Richard Thaler’s NYT piece from a few days ago, Slippery-Slope Logic, Applied to Health Care, takes conservatives to task for relying on a “slippery slope” fallacy to argue that Obamacare’s individual mandate should be invalidated. Thaler believes that the hypothetical broccoli mandate — used by opponents of Obamacare to show that upholding the mandate would require the Court to acknowledge congressional authority to do all sorts of other things — would never be adopted by Congress or upheld by a federal court. This simplistic view of the Obamacare litigation obscures legitimate concerns over the amount of power that the Obama administration is claiming for the federal government. It also ignores the way creative judges can use previous cases as building blocks to justify outcomes that were perhaps unimaginable when those building blocks were initially formed.
As I’ve written before, conservatives do not oppose the mandate because they fear Congress will soon debate and pass a broccoli mandate. The mandate is a unique restriction upon liberty that obscured the true cost of health-care reform, helping secure the passage of a disastrous health-care-reform bill. It flies in the face of the simple idea that the federal government has limited and enumerated powers and that none of them allows the federal government to force people, as a consequence of their mere existence, to purchase products from private vendors. And as Professor Barnett details over at Volokh, its aims are not noble, creating “a system of a government-mandated privately-administered redistribution of wealth from the young and healthy to older baby boomers.”
Even if there were not the case, not all slippery-slope claims are fallacious. The Supreme Court’s decisions are often informed by precedent, and, as every law student learned when studying the Court’s privacy cases, a decision today could be used by a judge ten years from now to justify outcomes no one had in mind.
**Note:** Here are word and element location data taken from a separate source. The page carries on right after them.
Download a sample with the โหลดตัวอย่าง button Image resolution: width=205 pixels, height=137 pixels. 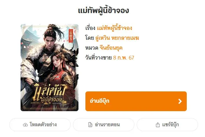pos(40,125)
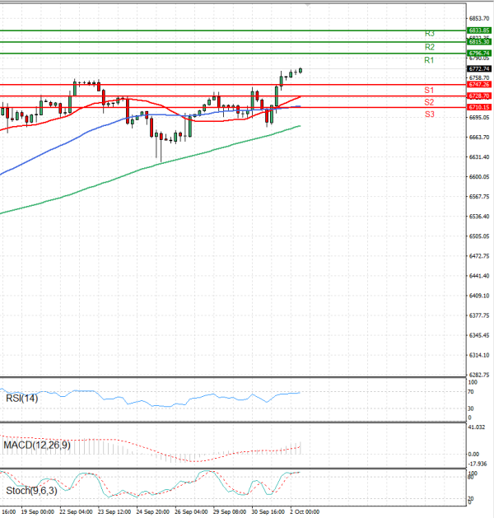Click the R1 resistance label
This screenshot has height=518, width=494.
coord(429,60)
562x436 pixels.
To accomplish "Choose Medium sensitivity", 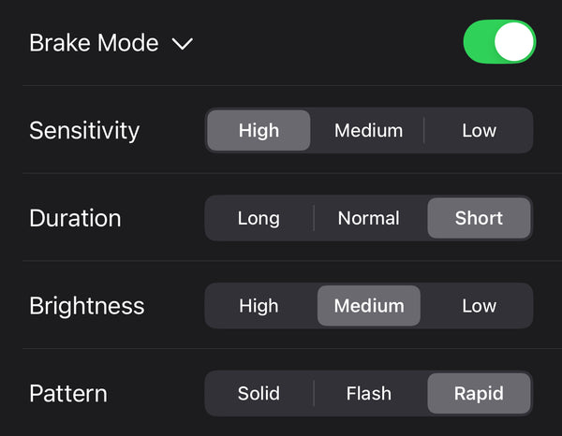I will (x=368, y=131).
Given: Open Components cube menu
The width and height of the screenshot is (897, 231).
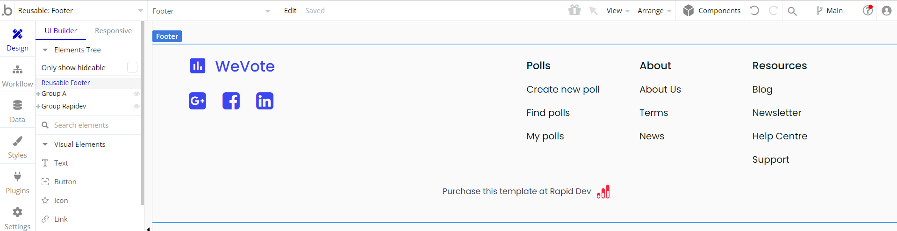Looking at the screenshot, I should [711, 10].
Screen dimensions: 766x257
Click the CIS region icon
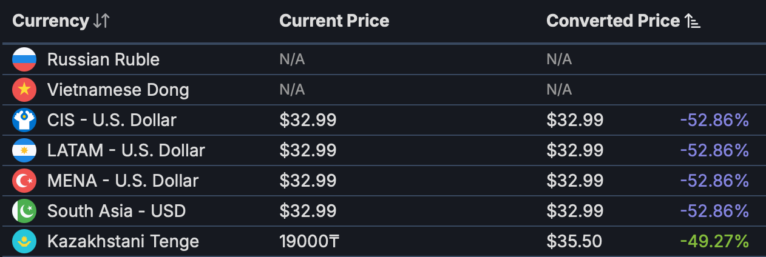tap(25, 120)
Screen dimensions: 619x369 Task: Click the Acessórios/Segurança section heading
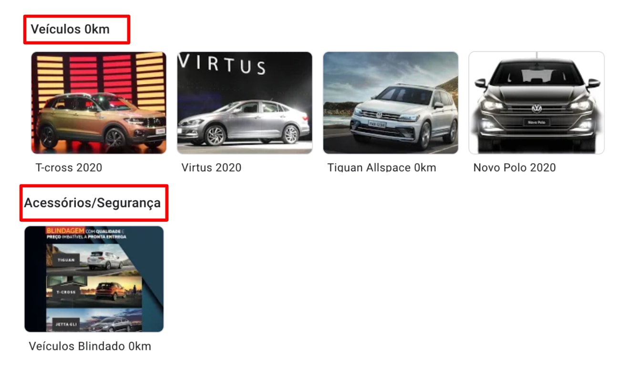click(x=93, y=203)
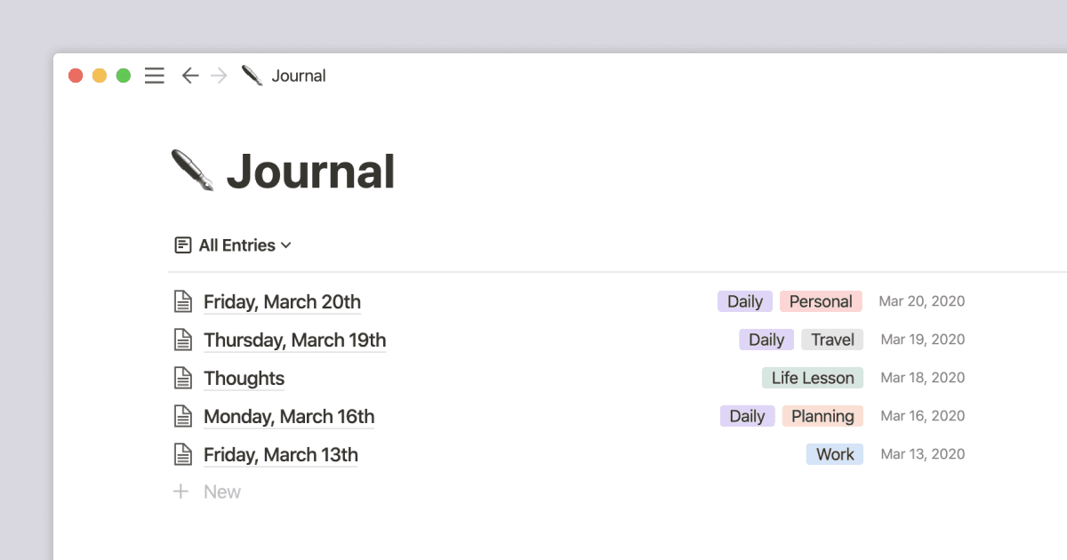
Task: Select the Life Lesson tag
Action: tap(812, 377)
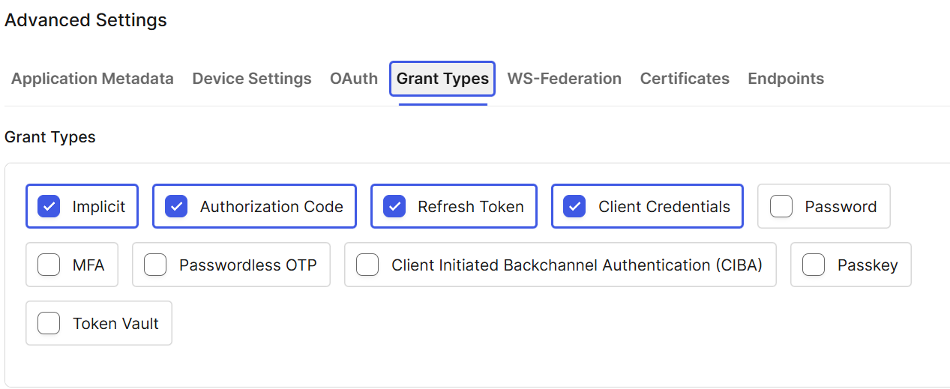Enable the Password grant type
950x389 pixels.
[781, 206]
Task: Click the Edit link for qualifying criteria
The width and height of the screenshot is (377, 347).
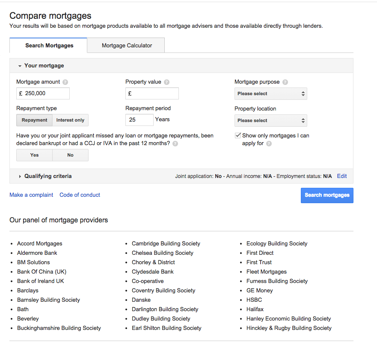Action: point(341,176)
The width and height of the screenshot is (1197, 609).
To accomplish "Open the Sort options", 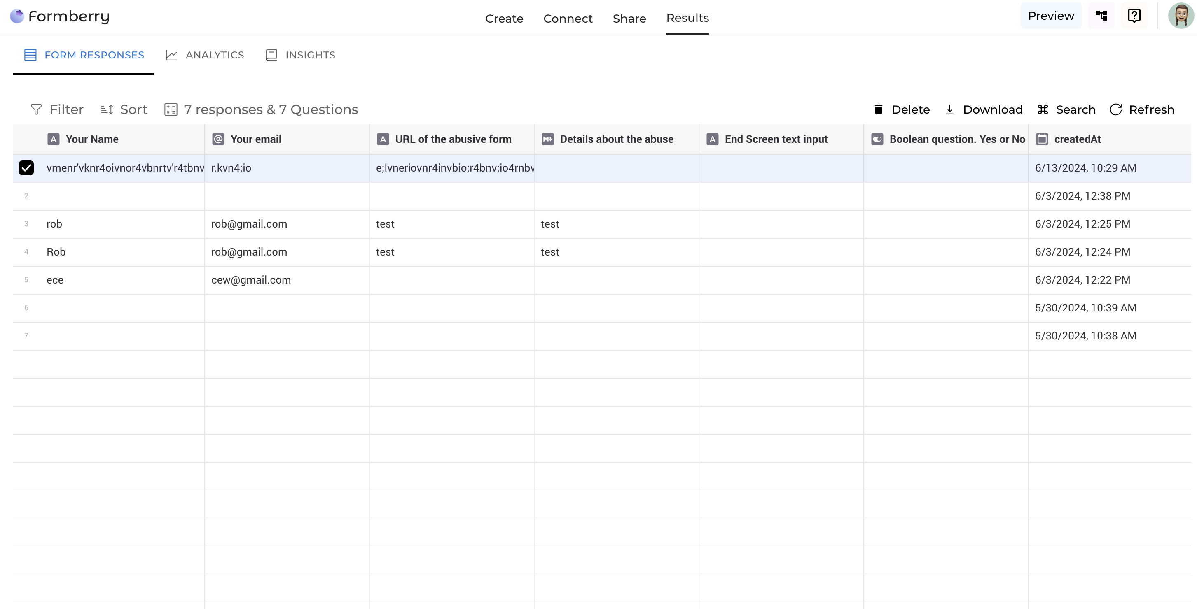I will pos(124,110).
In 1965, the Supreme Court in Griswold v. Connecticut, referencing penumbras and emanations, recognized a right to privacy in marriage that mandated striking down an anti-contraception law.
Seven years later, in Eisenstadt v. Baird, this right expanded to individual privacy, because after all, a marriage is made of individuals, and “[i]f the right of privacy means anything, it is the right of the individual . . . to be free from unwarranted governmental intrusion into matters so fundamentally affecting a person as the decision whether to bear or beget a child.”
By 1973 in Roe v. Wade, this precedent, which had started out as a right recognized in marriage, had mutated into a right to abortion that no one could really trace to any specific textual provision in the Constitution. Slippery slope anyone?
This also happened in Lawrence v. Texas in 2003, where the Supreme Court struck down an anti-sodomy law. The Court explained that the case did not involve gay marriage, and Justice O’Connor’s concurrence went further, distinguishing gay marriage from the case at hand. Despite those pronouncements, later decisions enshrining gay marriage as a constitutionally protected right have relied upon Lawrence. For instance, Goodridge v. Department of Public Health (Mass. 2003) cited Lawrence 9 times, Varnum v. Brien (Iowa 2009) cited Lawrence 4 times, and Perry v. Brown (N.D. Cal, 2010) cited Lawrence 9 times.
However the Court ultimately rules, there is no question that this case will serve as a major inflection point in our nation’s debate about the size and scope of the federal government. I hope it serves to clarify the limits on congressional power, and not as another stepping stone on the path away from limited, constitutional government.